How to complete this task:
The lines to extract run from the first line of the entries through the line that contains "Given: Select the"; reproduce exactly those lines and no others.

--- Records to process ---

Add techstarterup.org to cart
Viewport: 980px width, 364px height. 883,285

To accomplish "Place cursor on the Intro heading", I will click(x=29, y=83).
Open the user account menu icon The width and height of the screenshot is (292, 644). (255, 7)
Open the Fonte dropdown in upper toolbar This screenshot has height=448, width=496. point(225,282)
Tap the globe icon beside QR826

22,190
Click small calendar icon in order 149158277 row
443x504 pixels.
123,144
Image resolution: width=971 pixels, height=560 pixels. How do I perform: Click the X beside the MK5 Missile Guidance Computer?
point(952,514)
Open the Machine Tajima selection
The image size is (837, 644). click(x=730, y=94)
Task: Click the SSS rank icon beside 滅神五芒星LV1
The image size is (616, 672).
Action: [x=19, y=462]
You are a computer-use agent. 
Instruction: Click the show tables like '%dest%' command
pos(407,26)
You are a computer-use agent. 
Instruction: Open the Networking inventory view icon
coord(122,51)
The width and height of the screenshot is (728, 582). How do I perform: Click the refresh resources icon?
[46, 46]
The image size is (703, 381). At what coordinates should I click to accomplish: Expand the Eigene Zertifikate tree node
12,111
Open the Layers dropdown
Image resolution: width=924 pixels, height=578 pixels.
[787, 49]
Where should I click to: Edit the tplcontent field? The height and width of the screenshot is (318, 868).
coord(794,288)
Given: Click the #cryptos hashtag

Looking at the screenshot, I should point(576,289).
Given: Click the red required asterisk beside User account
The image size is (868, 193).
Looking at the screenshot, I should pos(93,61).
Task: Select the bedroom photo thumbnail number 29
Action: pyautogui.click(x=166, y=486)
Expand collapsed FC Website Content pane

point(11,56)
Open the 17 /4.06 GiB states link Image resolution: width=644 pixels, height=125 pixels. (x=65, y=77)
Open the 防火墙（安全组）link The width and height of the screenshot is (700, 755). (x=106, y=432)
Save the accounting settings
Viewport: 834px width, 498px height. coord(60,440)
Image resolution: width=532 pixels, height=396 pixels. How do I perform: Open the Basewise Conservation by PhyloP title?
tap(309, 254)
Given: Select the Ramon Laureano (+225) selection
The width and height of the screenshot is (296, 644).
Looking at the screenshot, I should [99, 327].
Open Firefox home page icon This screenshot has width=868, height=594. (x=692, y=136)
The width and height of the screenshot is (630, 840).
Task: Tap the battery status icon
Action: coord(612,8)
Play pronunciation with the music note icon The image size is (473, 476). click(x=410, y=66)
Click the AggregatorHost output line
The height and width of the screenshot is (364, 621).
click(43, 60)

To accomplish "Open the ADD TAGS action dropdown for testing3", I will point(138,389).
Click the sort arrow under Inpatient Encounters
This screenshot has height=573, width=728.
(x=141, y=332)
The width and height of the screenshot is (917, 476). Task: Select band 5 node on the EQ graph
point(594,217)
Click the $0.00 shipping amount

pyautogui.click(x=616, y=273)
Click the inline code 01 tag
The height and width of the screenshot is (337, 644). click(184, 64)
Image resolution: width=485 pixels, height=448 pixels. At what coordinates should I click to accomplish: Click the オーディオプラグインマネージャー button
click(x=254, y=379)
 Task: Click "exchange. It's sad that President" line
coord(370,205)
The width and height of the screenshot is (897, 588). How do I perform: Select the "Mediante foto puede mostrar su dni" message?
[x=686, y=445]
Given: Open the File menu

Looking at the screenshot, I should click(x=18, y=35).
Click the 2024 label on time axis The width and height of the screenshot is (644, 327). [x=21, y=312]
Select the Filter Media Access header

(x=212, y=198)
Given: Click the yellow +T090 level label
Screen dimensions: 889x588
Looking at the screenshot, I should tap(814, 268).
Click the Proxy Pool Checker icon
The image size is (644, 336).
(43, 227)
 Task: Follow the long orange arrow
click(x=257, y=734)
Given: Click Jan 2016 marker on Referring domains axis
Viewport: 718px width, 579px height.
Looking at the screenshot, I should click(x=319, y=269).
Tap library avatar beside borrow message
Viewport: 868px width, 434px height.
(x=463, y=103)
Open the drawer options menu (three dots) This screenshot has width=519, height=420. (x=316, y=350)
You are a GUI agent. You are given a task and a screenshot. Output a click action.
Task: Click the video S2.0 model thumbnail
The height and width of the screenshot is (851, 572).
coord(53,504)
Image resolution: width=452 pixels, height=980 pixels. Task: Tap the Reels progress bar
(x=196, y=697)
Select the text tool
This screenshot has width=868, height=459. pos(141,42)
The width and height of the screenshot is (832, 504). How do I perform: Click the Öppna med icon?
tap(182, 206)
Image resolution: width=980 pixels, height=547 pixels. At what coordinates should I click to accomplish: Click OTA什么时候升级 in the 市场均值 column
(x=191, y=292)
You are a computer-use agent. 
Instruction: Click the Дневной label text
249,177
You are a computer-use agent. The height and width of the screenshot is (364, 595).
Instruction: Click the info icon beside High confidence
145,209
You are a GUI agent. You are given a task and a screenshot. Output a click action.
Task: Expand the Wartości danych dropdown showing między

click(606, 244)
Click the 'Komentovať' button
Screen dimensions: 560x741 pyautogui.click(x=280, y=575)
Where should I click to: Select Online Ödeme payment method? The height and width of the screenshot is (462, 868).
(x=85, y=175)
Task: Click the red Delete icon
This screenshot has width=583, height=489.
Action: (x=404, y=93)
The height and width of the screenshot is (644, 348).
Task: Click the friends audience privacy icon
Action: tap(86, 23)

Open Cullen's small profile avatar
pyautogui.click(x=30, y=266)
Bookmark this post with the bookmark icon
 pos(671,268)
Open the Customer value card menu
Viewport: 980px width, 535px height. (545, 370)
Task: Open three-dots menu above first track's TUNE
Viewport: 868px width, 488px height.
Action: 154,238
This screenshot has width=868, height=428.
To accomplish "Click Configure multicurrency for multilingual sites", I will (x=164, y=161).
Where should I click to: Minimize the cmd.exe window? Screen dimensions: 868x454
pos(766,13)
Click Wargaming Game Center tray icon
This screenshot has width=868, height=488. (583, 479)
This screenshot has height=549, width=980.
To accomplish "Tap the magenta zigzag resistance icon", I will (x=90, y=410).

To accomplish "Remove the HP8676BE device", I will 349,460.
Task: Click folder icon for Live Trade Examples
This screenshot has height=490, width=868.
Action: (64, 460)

---

Result of the exercise:
Add techstarterup.org to cart
Viewport: 980px width, 364px height. 883,285

To accomplish "Place cursor on the Intro heading", I will click(x=29, y=83).
Open the user account menu icon The width and height of the screenshot is (292, 644). (255, 7)
Open the Fonte dropdown in upper toolbar This screenshot has height=448, width=496. point(225,282)
Tap the globe icon beside QR826

22,190
Click small calendar icon in order 149158277 row
443x504 pixels.
123,144
Image resolution: width=971 pixels, height=560 pixels. How do I perform: Click the X beside the MK5 Missile Guidance Computer?
point(952,514)
Open the Machine Tajima selection
The image size is (837, 644). click(x=730, y=94)
Task: Click the SSS rank icon beside 滅神五芒星LV1
The image size is (616, 672).
Action: [x=19, y=462]
You are a computer-use agent. 
Instruction: Click the show tables like '%dest%' command
pos(407,26)
You are a computer-use agent. 
Instruction: Open the Networking inventory view icon
coord(122,51)
The width and height of the screenshot is (728, 582). How do I perform: Click the refresh resources icon?
[46, 46]
The image size is (703, 381). At what coordinates should I click to accomplish: Expand the Eigene Zertifikate tree node
12,111
Open the Layers dropdown
Image resolution: width=924 pixels, height=578 pixels.
[787, 49]
Where should I click to: Edit the tplcontent field? The height and width of the screenshot is (318, 868).
coord(794,288)
Given: Click the #cryptos hashtag

Looking at the screenshot, I should point(576,289).
Given: Click the red required asterisk beside User account
The image size is (868, 193).
Looking at the screenshot, I should pos(93,61).
Task: Select the bedroom photo thumbnail number 29
Action: pyautogui.click(x=166, y=486)
Expand collapsed FC Website Content pane

point(11,56)
Open the 17 /4.06 GiB states link Image resolution: width=644 pixels, height=125 pixels. (x=65, y=77)
Open the 防火墙（安全组）link The width and height of the screenshot is (700, 755). (x=106, y=432)
Save the accounting settings
Viewport: 834px width, 498px height. coord(60,440)
Image resolution: width=532 pixels, height=396 pixels. How do I perform: Open the Basewise Conservation by PhyloP title?
tap(309, 254)
Given: Select the Ramon Laureano (+225) selection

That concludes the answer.